Can you copy everything in the passage on relapse from "These emotions are" down to "contemplating their addiction."?

◆ **Selected extract**:

┌──

These emotions are also indicators of Post-Acute Withdrawal when the brain is still recalibrating after process addiction or drug or alcohol addiction. The brain and body are correcting the chemical damage that was sustained due to substance use. Post-Acute Withdrawal symptoms take place a few weeks or months after detox, depending on the addictive substance and the severity of the addiction.

Mental Relapse

A mental relapse from substance abuse or mental health concerns occurs in sequence after an emotional relapse. Here, the patient is experiencing the emotional effects of withdrawal symptoms or intense triggers and is contemplating their addiction.

This results in an internal conflict as their mind and body are now at war with their goals and desire for sobriety. A mental relapse may look like changes in the patient’s sleeping habits, withdrawal from social activities, reduced hygiene, unnecessary risk-taking, and general confusion.

Mental Relapse - McKinney
Physical Relapse

Physical Relapse

Once negative thoughts take hold, negative consequences in the form of physical actions may follow more easily. If practical steps aren’t taken, or coping skills aren’t leveraged, the vicious cycle begins again.

└──

◆ **Stored data**:
┌──

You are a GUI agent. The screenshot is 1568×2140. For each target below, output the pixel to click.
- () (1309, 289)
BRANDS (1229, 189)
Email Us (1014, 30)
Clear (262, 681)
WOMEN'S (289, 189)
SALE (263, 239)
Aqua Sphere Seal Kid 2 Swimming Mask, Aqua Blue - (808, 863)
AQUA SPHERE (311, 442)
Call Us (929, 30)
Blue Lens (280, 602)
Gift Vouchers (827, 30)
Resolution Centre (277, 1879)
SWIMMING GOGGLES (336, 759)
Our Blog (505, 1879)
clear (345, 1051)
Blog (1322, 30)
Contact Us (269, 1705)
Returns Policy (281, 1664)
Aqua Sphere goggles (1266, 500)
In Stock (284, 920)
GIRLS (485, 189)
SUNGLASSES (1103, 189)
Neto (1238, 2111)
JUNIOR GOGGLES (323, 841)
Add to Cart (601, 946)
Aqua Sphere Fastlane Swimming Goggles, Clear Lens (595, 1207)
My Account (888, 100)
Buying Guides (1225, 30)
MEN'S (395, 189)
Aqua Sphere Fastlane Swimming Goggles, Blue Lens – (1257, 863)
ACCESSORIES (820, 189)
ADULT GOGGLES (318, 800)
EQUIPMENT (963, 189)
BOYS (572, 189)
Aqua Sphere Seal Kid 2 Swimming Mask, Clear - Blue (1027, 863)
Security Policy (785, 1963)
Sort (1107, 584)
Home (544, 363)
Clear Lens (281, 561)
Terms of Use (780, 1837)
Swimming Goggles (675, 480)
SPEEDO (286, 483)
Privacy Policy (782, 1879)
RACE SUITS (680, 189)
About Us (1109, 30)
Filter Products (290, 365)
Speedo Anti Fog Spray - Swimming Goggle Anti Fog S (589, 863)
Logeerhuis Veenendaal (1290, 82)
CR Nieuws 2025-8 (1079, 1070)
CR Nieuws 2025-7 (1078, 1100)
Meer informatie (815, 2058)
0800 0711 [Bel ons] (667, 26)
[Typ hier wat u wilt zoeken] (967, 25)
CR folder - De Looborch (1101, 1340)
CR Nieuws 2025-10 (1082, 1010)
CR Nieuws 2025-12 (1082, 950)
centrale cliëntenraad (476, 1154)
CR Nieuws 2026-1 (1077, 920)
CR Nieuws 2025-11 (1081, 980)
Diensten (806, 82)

└──

◆ **Completed task**:
These emotions are also indicators of Post-Acute Withdrawal when the brain is still recalibrating after process addiction or drug or alcohol addiction. The brain and body are correcting the chemical damage that was sustained due to substance use. Post-Acute Withdrawal symptoms take place a few weeks or months after detox, depending on the addictive substance and the severity of the addiction.

Mental Relapse

A mental relapse from substance abuse or mental health concerns occurs in sequence after an emotional relapse. Here, the patient is experiencing the emotional effects of withdrawal symptoms or intense triggers and is contemplating their addiction.